TASK REQUIREMENTS: Skipping all images, output the listing word for word.

======== INFORMATION SUPPLIED

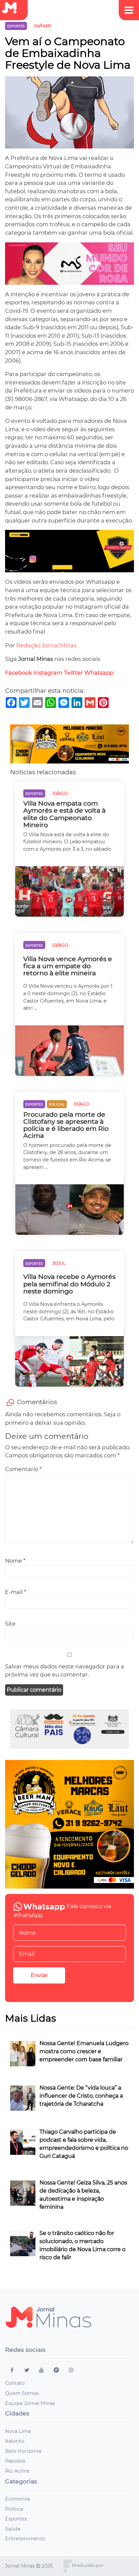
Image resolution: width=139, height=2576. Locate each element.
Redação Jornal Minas (46, 645)
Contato (15, 2383)
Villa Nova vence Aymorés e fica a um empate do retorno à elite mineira (67, 966)
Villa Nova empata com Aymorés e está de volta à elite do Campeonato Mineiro (64, 814)
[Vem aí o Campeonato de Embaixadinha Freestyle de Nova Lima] (69, 114)
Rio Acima (17, 2471)
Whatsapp (98, 672)
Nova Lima (18, 2431)
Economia (17, 2499)
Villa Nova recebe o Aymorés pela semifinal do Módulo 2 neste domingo (69, 1283)
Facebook (18, 672)
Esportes (16, 2519)
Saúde (13, 2529)
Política (14, 2509)
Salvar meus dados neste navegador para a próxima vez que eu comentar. (64, 1670)
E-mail (15, 1592)
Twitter (73, 672)
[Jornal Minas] (12, 8)
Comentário (23, 1469)
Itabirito (14, 2441)
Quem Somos (21, 2393)
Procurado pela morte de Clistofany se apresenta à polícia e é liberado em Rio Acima (66, 1125)
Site (10, 1623)
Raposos (15, 2461)
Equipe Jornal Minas (30, 2403)
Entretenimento (25, 2539)
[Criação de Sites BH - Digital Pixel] (67, 2566)
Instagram (47, 672)
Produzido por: (88, 2565)
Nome (15, 1560)
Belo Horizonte (23, 2451)
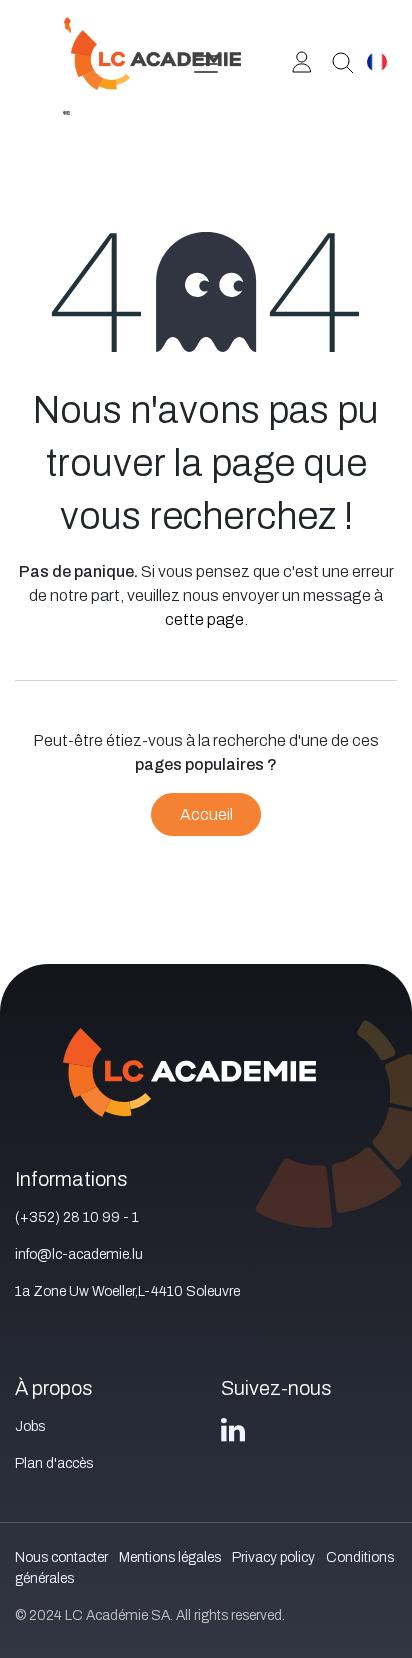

================

TASK ANSWER:
Image resolution: width=139, height=2576. Locate each element.
Redação Jornal Minas (46, 645)
Contato (15, 2383)
Villa Nova vence Aymorés e fica a um empate do retorno à elite mineira (67, 966)
Villa Nova empata com Aymorés e está de volta à elite do Campeonato Mineiro (64, 814)
[Vem aí o Campeonato de Embaixadinha Freestyle de Nova Lima] (69, 114)
Rio Acima (17, 2471)
Whatsapp (98, 672)
Nova Lima (18, 2431)
Economia (17, 2499)
Villa Nova recebe o Aymorés pela semifinal do Módulo 2 neste domingo (69, 1283)
Facebook (18, 672)
Esportes (16, 2519)
Saúde (13, 2529)
Política (14, 2509)
Salvar meus dados neste navegador para a próxima vez que eu comentar. (64, 1670)
E-mail (15, 1592)
Twitter (73, 672)
[Jornal Minas] (12, 8)
Comentário (23, 1469)
Itabirito (14, 2441)
Quem Somos (21, 2393)
Procurado pela morte de Clistofany se apresenta à polícia e é liberado em Rio Acima (66, 1125)
Site (10, 1623)
Raposos (15, 2461)
Equipe Jornal Minas (30, 2403)
Entretenimento (25, 2539)
[Criação de Sites BH - Digital Pixel] (67, 2566)
Instagram (47, 672)
Produzido por: (88, 2565)
Nome (15, 1560)
Belo Horizonte (23, 2451)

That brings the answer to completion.